● **WHAT NEEDS TO BE DONE**: Copy task, pictures excluded: set down exactly the lines from the one containing "Image resolution: width=584" to the end of the data below.

Items listed in a dataset:
- Opening Delimiter -
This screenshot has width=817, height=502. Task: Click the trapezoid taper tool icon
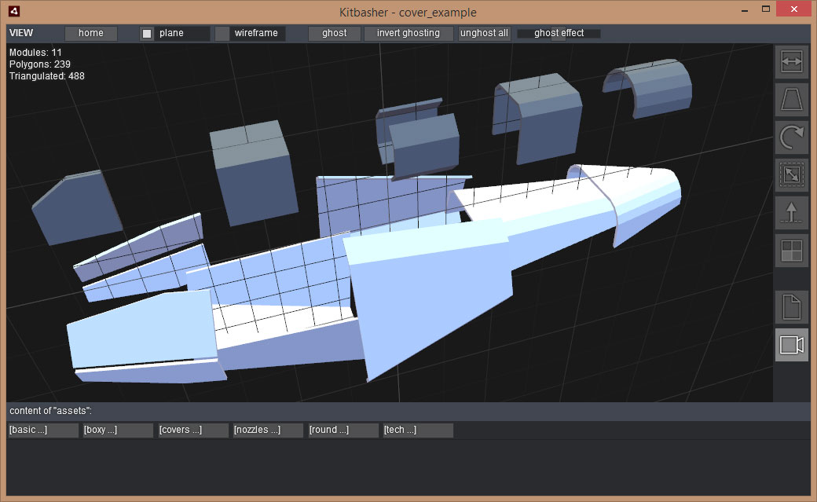coord(791,101)
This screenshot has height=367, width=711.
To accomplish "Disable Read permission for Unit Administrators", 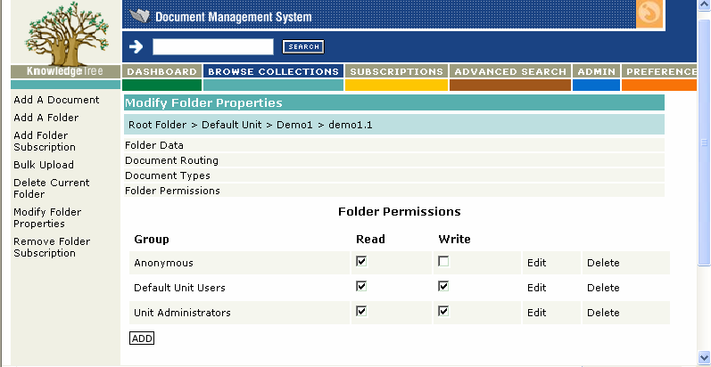I will [361, 312].
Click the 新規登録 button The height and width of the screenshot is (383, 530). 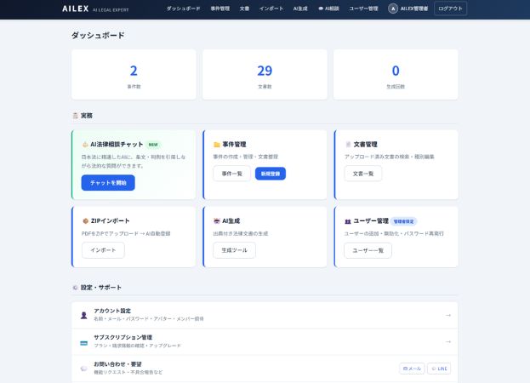pos(270,174)
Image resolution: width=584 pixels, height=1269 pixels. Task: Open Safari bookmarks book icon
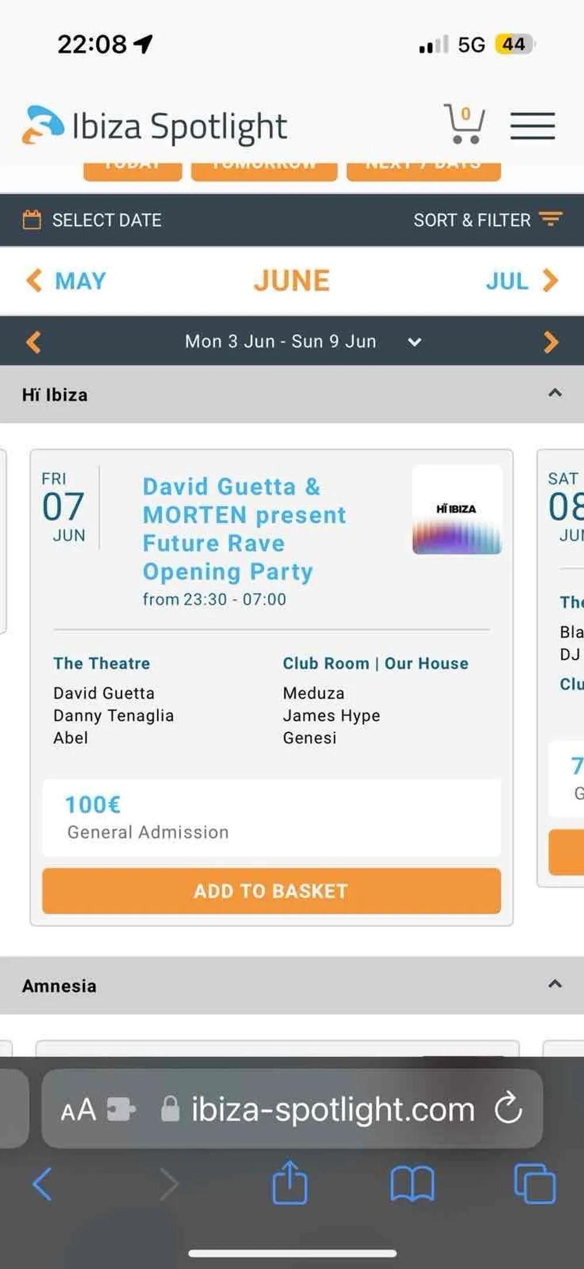click(x=412, y=1184)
- Closing Delimiter -
● **WRITTEN RESPONSE**:
Image resolution: width=584 pixels, height=1269 pixels. Task: Open Safari bookmarks book icon
click(x=412, y=1184)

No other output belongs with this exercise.